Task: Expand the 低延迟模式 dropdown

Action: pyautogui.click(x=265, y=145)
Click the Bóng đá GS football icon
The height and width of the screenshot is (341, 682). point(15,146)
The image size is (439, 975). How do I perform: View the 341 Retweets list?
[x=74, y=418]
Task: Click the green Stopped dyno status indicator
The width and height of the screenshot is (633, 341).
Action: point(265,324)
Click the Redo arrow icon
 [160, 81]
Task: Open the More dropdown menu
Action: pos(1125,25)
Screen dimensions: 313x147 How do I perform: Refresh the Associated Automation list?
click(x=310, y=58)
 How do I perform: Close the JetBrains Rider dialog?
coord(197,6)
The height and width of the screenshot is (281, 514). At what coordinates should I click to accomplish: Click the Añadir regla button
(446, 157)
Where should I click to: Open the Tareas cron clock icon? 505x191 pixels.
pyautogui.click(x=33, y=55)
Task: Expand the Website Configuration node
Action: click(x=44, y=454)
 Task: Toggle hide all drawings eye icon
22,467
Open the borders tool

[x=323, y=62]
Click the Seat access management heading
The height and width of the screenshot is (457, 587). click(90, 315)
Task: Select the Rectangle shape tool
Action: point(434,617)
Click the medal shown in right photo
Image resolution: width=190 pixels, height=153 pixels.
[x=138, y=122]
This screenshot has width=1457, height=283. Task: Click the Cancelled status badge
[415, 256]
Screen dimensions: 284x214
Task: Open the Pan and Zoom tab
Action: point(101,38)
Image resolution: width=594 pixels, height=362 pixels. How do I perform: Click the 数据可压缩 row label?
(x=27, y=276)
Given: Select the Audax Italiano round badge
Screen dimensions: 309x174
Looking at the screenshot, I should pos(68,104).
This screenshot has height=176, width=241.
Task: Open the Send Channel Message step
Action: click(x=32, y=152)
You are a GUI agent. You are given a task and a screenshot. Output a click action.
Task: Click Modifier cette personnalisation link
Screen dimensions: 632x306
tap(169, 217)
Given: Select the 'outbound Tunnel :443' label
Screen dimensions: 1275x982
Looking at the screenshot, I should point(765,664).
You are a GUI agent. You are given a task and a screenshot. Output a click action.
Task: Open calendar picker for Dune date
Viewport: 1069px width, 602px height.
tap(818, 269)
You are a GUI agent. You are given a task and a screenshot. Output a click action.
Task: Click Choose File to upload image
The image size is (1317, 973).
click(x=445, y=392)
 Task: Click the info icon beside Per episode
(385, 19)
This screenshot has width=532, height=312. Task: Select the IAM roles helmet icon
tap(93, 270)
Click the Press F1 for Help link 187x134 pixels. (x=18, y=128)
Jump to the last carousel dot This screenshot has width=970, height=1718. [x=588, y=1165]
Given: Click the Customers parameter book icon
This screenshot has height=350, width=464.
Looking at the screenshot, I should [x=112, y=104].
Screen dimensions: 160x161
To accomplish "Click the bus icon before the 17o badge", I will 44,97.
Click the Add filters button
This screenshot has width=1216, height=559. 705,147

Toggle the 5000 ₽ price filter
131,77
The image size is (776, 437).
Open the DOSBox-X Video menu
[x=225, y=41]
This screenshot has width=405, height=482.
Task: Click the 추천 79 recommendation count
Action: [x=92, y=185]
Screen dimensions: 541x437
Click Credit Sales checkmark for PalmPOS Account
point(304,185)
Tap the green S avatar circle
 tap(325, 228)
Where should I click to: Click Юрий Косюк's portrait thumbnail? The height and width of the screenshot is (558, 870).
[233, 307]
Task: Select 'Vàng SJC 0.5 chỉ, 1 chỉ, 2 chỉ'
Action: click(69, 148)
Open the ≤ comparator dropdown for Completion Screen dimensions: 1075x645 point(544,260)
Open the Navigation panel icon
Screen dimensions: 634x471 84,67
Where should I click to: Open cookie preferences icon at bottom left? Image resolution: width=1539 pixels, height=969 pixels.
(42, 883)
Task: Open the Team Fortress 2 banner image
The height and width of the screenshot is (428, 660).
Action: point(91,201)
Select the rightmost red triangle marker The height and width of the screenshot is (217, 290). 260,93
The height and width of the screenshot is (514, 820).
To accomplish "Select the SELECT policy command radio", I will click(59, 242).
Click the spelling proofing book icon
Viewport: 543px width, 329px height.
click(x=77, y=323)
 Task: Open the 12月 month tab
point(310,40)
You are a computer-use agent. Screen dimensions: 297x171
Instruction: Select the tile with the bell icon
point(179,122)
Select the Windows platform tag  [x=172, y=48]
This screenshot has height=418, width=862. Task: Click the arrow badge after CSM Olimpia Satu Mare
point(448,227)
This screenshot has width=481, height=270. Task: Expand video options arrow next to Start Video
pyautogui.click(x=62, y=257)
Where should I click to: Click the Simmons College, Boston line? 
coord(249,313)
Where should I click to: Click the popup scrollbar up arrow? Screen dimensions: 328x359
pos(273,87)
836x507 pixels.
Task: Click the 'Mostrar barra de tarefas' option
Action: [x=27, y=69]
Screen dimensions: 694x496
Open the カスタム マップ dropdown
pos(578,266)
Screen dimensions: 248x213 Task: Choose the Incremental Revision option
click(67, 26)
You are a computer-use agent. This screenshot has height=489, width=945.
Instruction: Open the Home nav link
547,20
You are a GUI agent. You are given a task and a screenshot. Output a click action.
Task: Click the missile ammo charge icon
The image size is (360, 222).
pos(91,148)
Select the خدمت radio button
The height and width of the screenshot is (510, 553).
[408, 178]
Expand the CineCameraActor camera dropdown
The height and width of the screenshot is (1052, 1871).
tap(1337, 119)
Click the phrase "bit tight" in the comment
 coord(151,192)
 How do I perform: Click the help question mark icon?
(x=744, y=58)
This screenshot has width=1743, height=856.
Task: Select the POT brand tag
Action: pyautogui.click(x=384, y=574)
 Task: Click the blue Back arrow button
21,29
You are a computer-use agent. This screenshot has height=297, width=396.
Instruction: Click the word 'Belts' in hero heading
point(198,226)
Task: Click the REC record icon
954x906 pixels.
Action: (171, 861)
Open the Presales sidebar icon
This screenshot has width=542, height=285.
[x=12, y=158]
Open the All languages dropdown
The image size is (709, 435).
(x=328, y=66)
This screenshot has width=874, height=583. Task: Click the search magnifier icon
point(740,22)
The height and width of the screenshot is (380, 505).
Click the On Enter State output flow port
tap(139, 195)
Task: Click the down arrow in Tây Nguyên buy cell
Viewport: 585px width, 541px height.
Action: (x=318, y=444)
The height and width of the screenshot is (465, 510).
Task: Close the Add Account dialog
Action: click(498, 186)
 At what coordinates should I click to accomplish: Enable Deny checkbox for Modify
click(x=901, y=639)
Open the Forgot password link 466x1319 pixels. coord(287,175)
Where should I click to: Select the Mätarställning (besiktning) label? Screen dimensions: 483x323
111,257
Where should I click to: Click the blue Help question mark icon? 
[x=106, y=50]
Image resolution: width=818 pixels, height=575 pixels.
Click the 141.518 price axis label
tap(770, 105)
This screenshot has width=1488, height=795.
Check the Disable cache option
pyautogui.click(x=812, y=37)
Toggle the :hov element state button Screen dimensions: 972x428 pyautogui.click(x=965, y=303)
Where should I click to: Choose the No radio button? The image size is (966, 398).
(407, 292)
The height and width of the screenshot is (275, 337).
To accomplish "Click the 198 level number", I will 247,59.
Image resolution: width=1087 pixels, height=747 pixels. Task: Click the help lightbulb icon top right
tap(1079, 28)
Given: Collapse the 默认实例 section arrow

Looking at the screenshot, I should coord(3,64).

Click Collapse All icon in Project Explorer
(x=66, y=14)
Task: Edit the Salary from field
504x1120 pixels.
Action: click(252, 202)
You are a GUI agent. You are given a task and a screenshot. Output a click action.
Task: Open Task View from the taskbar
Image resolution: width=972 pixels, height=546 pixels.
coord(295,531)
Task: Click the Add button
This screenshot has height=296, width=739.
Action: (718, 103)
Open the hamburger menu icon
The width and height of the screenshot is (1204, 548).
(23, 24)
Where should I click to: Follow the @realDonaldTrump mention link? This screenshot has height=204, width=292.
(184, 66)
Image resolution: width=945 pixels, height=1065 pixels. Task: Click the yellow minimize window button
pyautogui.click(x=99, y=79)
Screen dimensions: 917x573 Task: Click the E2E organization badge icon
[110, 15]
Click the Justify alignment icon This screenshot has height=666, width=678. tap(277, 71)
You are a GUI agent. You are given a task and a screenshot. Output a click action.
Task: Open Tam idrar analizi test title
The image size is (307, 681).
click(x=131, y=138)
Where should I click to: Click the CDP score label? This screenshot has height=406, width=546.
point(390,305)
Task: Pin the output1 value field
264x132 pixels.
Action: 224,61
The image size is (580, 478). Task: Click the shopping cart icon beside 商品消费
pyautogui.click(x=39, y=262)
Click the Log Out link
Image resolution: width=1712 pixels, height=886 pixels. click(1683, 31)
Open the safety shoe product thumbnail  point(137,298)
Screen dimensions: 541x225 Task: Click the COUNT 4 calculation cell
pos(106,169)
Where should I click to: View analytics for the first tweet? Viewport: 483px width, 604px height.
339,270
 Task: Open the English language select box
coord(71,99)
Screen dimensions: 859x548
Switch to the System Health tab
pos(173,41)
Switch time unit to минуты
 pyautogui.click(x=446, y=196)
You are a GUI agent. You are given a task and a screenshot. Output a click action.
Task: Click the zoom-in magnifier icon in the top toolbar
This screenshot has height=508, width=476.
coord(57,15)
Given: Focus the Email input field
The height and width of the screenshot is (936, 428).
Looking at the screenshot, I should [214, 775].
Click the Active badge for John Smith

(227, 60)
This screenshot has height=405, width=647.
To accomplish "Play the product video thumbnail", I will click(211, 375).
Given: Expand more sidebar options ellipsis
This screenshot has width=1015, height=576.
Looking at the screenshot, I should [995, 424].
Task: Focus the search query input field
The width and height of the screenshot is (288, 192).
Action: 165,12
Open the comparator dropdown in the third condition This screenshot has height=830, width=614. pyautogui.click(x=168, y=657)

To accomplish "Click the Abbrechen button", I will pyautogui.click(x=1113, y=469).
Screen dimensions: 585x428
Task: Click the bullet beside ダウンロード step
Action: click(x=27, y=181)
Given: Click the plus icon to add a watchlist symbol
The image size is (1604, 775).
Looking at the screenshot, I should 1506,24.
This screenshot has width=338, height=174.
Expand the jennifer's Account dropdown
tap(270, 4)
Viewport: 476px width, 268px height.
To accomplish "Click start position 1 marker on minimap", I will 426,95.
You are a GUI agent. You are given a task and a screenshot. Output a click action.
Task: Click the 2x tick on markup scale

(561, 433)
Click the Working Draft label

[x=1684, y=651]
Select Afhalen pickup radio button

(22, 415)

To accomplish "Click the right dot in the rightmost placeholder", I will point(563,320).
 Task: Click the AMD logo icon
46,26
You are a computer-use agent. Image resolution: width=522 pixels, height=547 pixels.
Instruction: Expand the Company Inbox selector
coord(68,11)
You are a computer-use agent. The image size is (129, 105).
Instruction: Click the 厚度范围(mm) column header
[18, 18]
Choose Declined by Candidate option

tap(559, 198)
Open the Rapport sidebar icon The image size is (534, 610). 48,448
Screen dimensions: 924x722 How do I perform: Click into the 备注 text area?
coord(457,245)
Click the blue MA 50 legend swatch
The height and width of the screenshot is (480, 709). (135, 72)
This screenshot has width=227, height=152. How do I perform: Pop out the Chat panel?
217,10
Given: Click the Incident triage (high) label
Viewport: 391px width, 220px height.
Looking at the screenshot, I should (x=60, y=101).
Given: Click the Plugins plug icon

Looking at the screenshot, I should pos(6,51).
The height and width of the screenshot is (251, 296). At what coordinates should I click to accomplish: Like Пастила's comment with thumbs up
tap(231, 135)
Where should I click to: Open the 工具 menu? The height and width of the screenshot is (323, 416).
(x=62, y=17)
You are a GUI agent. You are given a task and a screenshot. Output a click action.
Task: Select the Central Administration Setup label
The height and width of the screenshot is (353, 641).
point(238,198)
_ _ _
» **WHAT YOU WILL DO**
Determine how many lines of the data above contain the string "comparator", and answer with the number only.

» **SOLUTION BELOW**
2